Science and the Enlightenment (Cambridge Studies in the History of Science) by Thomas L. Hankins
Author:Thomas L. Hankins [Hankins, Thomas L.]
Language: eng
Format: epub, azw3, mobi, pdf
Publisher: Cambridge University Press
Published: 1985-04-25T21:00:00+00:00
Fig. 5.1. Physiology as mechanical philosophy. G. A. Borelli, in his De motu animalium [On the motion of animals] (1680) studied the human body as a machine. The mechanical philosophy could explain the action of the bones and muscles in the limbs, and it could explain the action of the heart, but beyond these most obvious mechanical functions it failed to explain the vital functions of the human body. Sources: G. A. Borelli, De motu animalium (1680). By permission of the Syndics of Cambridge University Library.

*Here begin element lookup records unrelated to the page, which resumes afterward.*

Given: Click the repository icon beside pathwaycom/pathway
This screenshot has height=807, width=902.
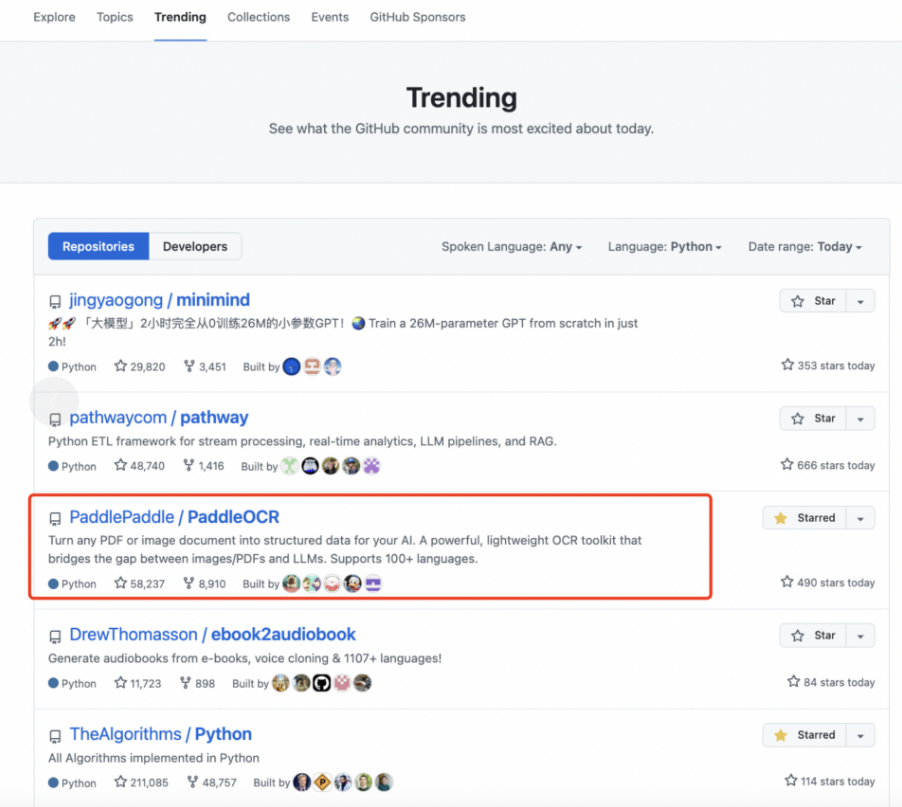Looking at the screenshot, I should click(x=55, y=419).
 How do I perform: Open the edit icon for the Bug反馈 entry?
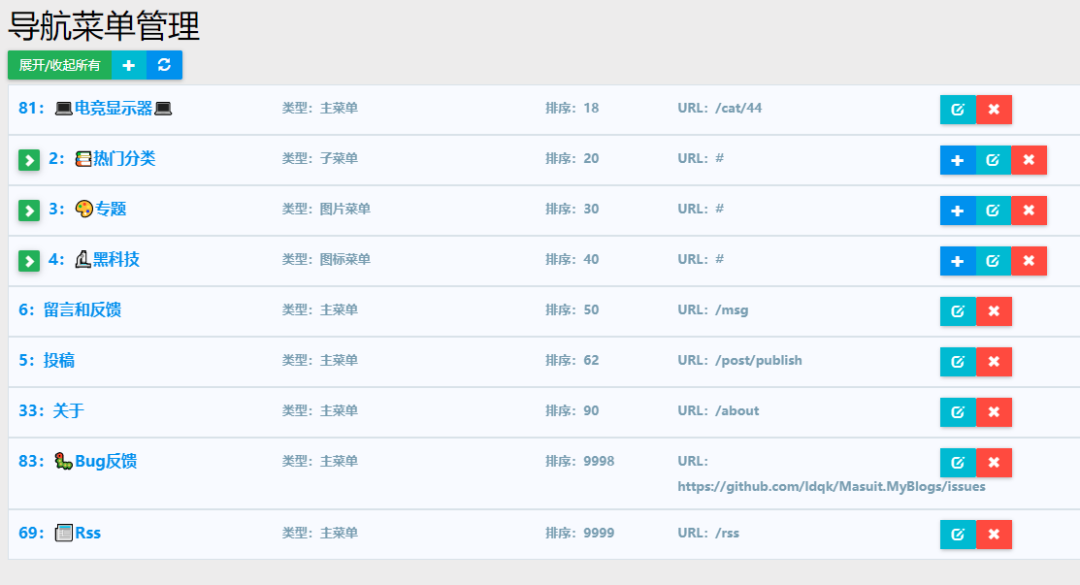tap(958, 462)
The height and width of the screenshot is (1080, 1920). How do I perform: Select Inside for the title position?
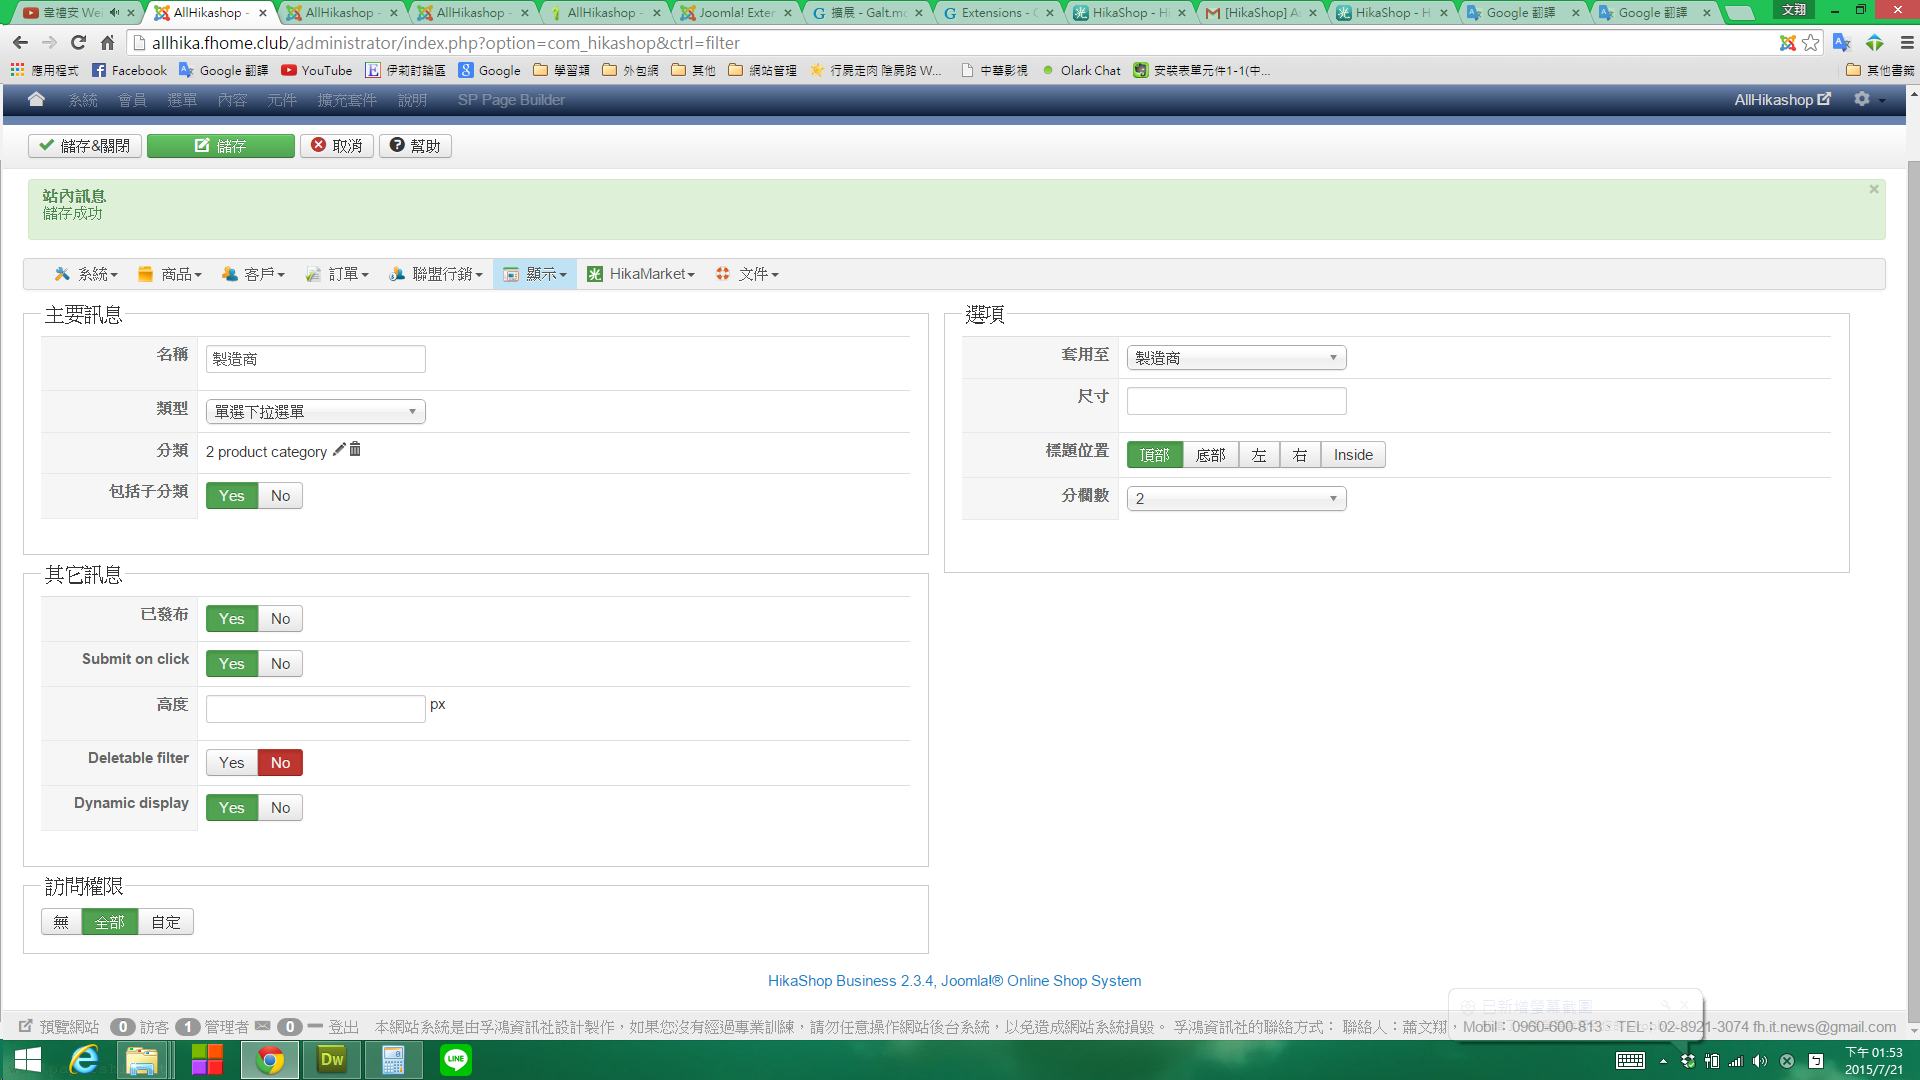click(1353, 455)
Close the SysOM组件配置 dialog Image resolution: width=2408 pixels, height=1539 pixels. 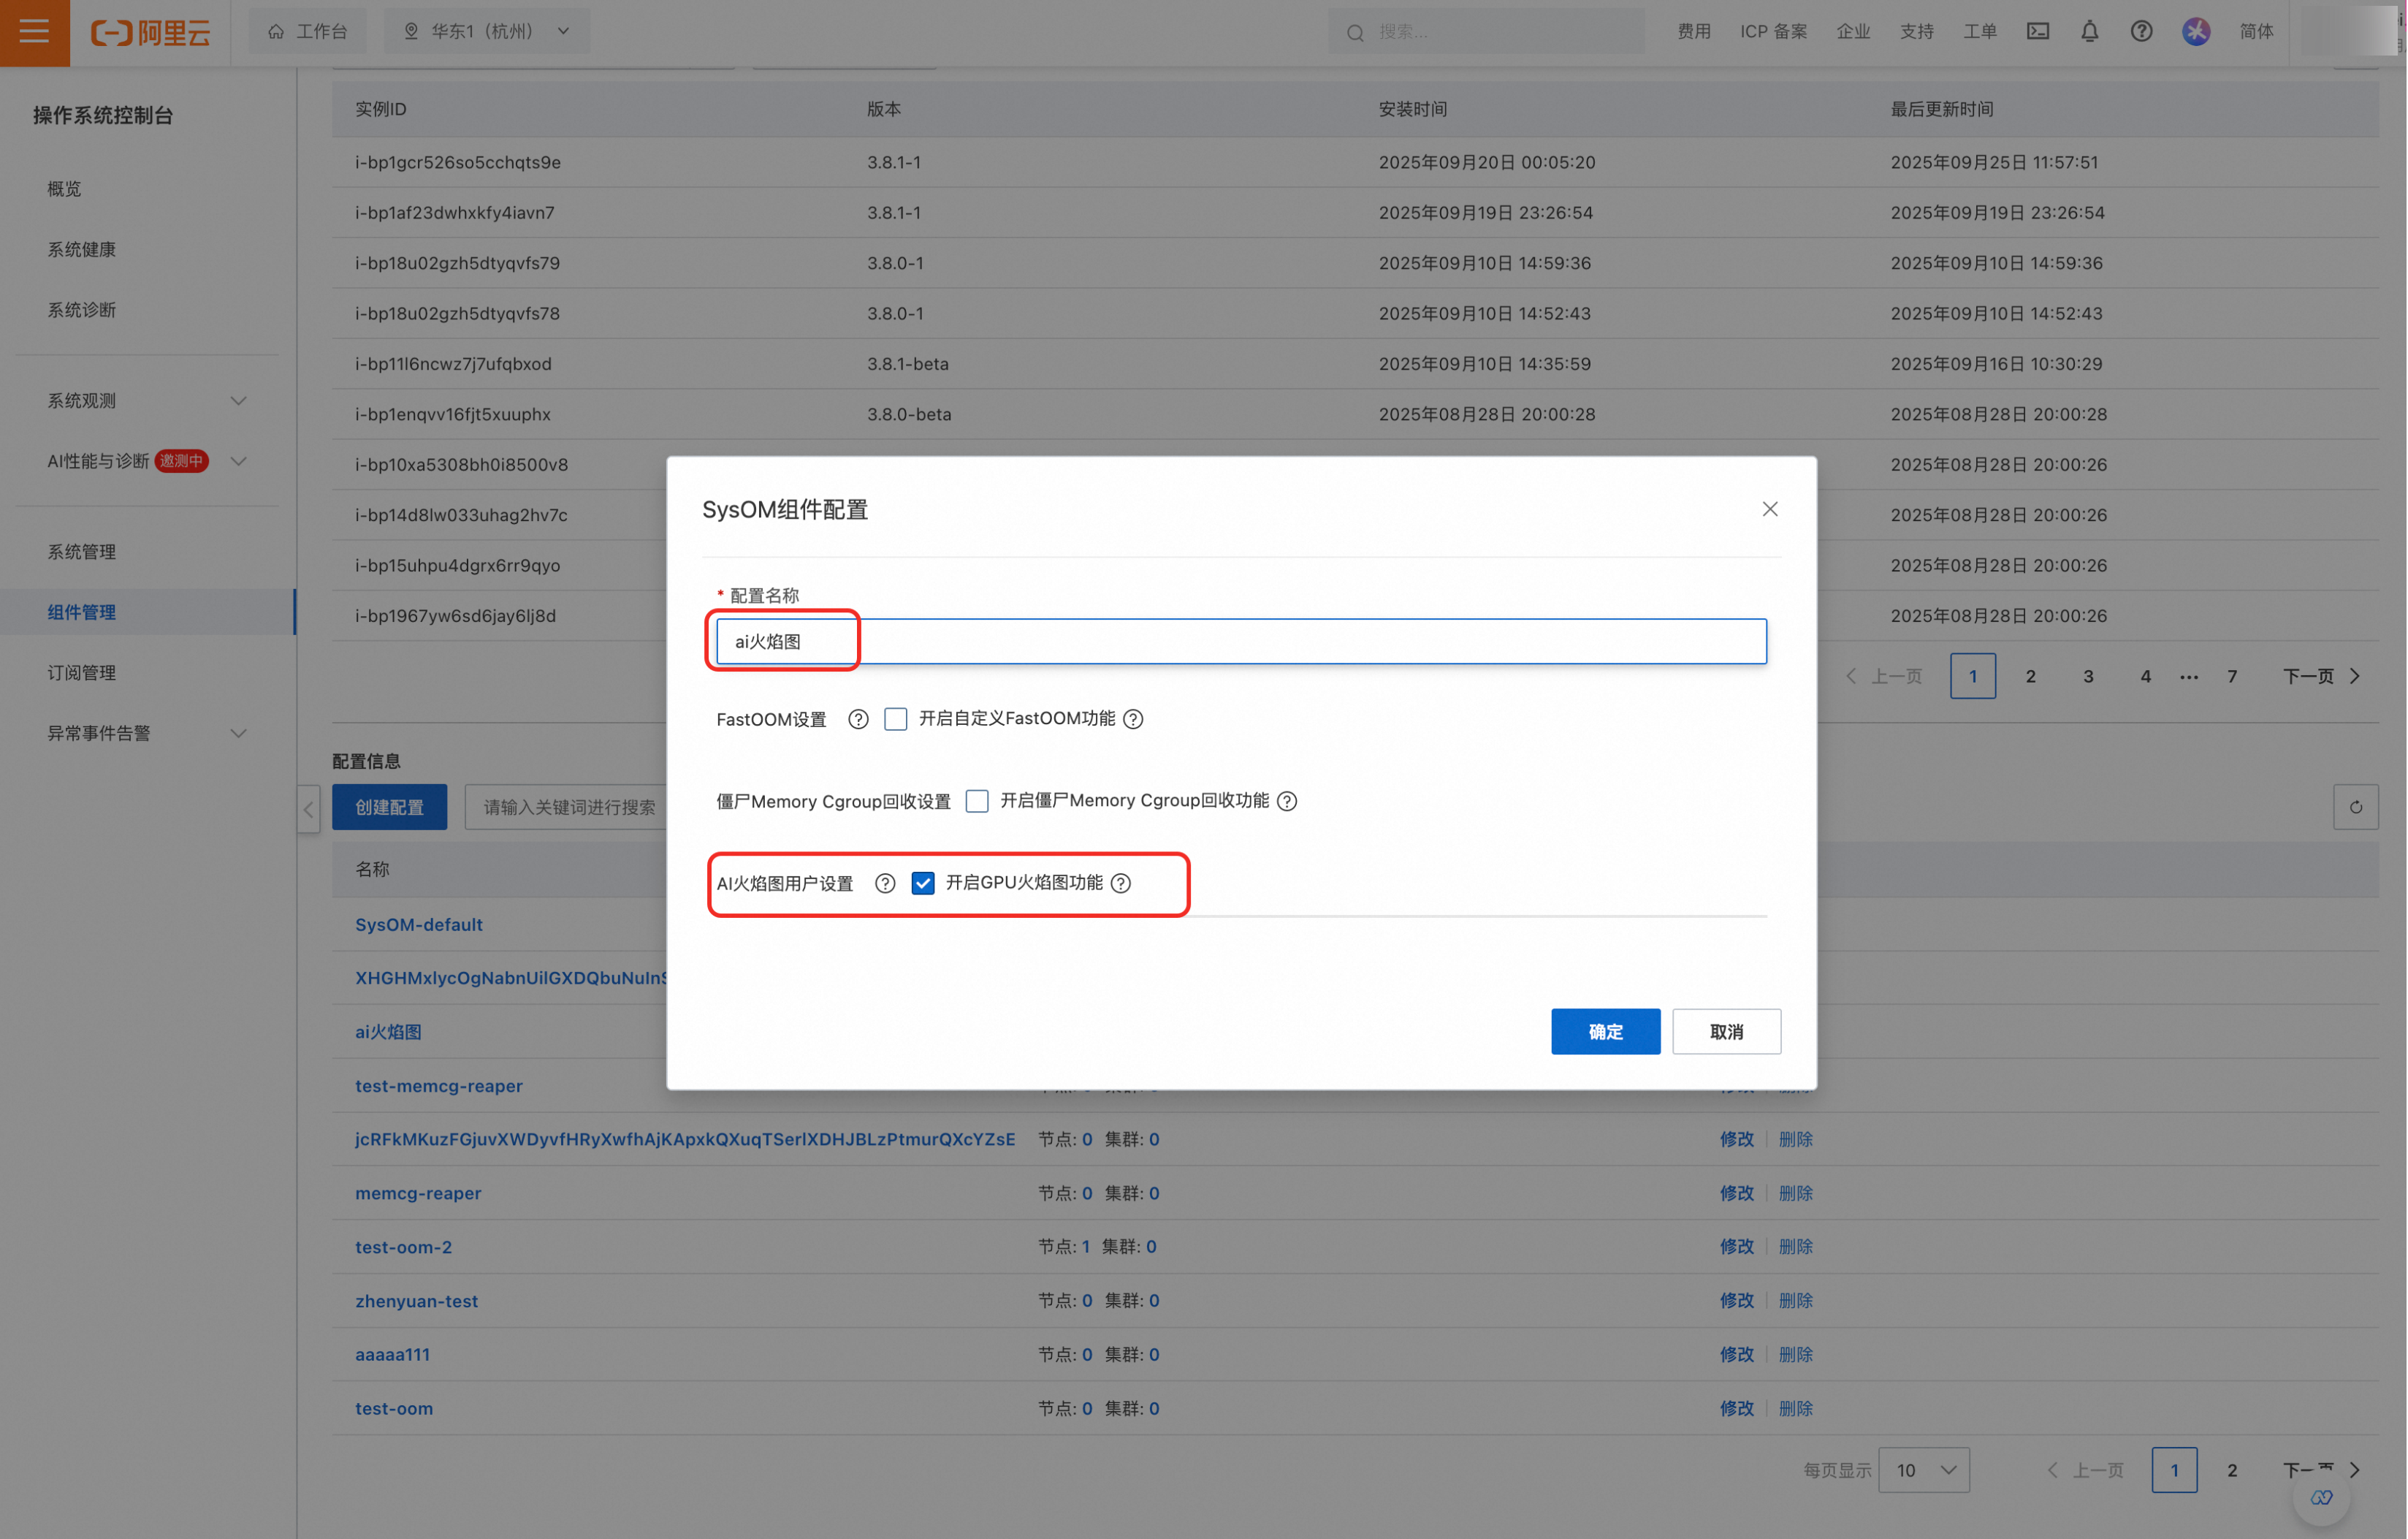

The mechanical philosophy was seductive, but it could explain vital phenomena such as growth, nutrition, and reproduction only by resorting to the most outlandish hypotheses, none of which was confirmable by experiment. During the first half of the eighteenth century this easy optimism waned, and physiologists realized that a mechanical analysis of living things might be impossible. In 1733 Bernard Fontenelle stated that mathematics certainly did apply to living things but had been unsuccessful in explaining how they functioned because of their great complexity. Life may be merely the result of mechanical organization, but if so it is beyond the reach of investigation. A better alternative would be to study the vital phenomena themselves and attempt to reduce them to rule, without any suppositions about original causes or imagined mechanisms. As a result, experimental physiology in the eighteenth century became phenomenalistic. Experimenters described and linked vital phenomena to the best of their ability without attempting mechanical models.
Natural history experienced a rebirth in the late seventeenth century at the time when the mechanical philosophy was most strongly held. There were several reasons for the new enthusiasm for natural history. One was religious. The mechanical philosophy recognized a creator God but denied him any role in everyday operations of the universe. Therefore God could be known in nature not from any acts but only from the extraordinary complexity and harmony of his creation. Natural history described this complexity in great detail.
From the beginning of the eighteenth century, English natural philosophers published a continuous stream of books designed to reveal the wonders of God’s creation through the new sciences. The Cosmologia sacra [Sacred cosmology] (1701) of the microscopist and plant physiologist Nehemiah Grew (1641–1712) was followed in 1704 by John Ray’s The wisdom of God manifested in the works of the creation. Ray (1627–1705) was the leader of the natural history revival in England and the best naturalist of his age. There was nothing frivolous or shallow about the science that he brought to the revelation of God. The following year, George Cheyne (1671–1743) published his Philosophical principles of religion natural and revealed, and in 1713 William Derham (1657–1735) published Physico-theology, or a demonstration of the being and attributes of God from his works of creation (see Figure 5.2). Physico-theology gave the name to this genre of natural history, and Derham soon followed it with an Astro-theology. Ray’s Wisdom of God went through six editions in ten years, and Derham’s Physico-theology had three London editions in one year and five French editions.